Удача? С точки зрения житейской – безусловно. А вот с точки зрения творческой реализации сложнее. Испытывая более значительные сложности с освоением марксистского метода, Владимир Владимирович критический период внедрения его в советскую историографию, когда у Захера выходили книга за книгой, пропустил, ничего научно значимого между 1923 и 1938 гг. не опубликовав. Звездный час наступил для Бирюковича в конце 30-х. Он разрабатывает концепцию французского абсолютизма, защищает по ней докторскую диссертацию, становится начальником кафедры всеобщей истории Военно-политической академии, ему присваивают звание полковника. Вступает в ряды ВКП(б) и даже с принципиально партийных позиций критикует оставшегося беспартийным коллегу (см. гл. 4). Увы, это не спасло при очередной политкомпании. Возглавив сектор новейшей истории Института истории, Бирюкович выступил редактором книги дипломата и историка Б.Е. Штейна «Буржуазные фальсификаторы истории (1919–1939» (1951). А автора на излете «космополитчины» арестовывают. В опалу попал и редактор, его дело было отправлено в Комитет партконтроля. Бирюкович скоропостижно скончался, не узнав о прекращении «дела».

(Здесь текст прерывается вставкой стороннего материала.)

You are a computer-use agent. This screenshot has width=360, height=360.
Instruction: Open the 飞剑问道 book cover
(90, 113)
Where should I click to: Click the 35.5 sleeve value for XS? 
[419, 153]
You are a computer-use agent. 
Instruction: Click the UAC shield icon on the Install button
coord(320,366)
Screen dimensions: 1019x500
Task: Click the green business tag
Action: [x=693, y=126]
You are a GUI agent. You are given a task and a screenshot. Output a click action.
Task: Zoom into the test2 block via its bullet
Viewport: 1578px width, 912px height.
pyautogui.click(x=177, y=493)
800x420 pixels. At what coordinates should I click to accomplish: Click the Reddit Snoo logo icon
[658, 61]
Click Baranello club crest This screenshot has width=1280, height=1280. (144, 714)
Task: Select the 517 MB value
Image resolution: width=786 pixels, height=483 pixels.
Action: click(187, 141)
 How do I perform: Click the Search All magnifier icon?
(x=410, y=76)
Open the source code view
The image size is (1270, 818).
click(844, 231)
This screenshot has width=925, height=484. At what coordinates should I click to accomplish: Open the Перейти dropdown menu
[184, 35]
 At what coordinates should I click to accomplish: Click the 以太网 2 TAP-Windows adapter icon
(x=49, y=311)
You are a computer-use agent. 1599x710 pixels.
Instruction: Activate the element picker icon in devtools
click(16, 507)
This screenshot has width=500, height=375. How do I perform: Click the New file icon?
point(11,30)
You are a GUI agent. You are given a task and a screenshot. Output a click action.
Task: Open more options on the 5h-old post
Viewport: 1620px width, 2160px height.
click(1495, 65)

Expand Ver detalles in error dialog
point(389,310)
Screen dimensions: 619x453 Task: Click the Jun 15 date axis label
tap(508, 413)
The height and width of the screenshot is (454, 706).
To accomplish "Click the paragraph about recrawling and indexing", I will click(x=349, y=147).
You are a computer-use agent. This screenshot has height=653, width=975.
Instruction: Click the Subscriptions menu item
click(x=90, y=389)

В некрологе говорилось: «Ушел крупный специалист по истории Франции, замечательный воспитатель молодежи, обаятельный человек»[534]
. Все верно! Тридцать лет преподавания, ученики (среди них А.Д. Люблинская), учебные пособия. Несколько новаторских и содержательных статей. И… ни одной монографии.Март 1968 г., «пражская весна». Прошу Поршнева прийти на мою защиту. Борис Федорович отвечает: «Благодаря Вашей работе процесс генезиса якобинской диктатуры прояснился, но меня больше интересует процесс ее крушения». Захер и Поршнев далеко не были антисоветчиками – напротив, глубоко советские люди[535]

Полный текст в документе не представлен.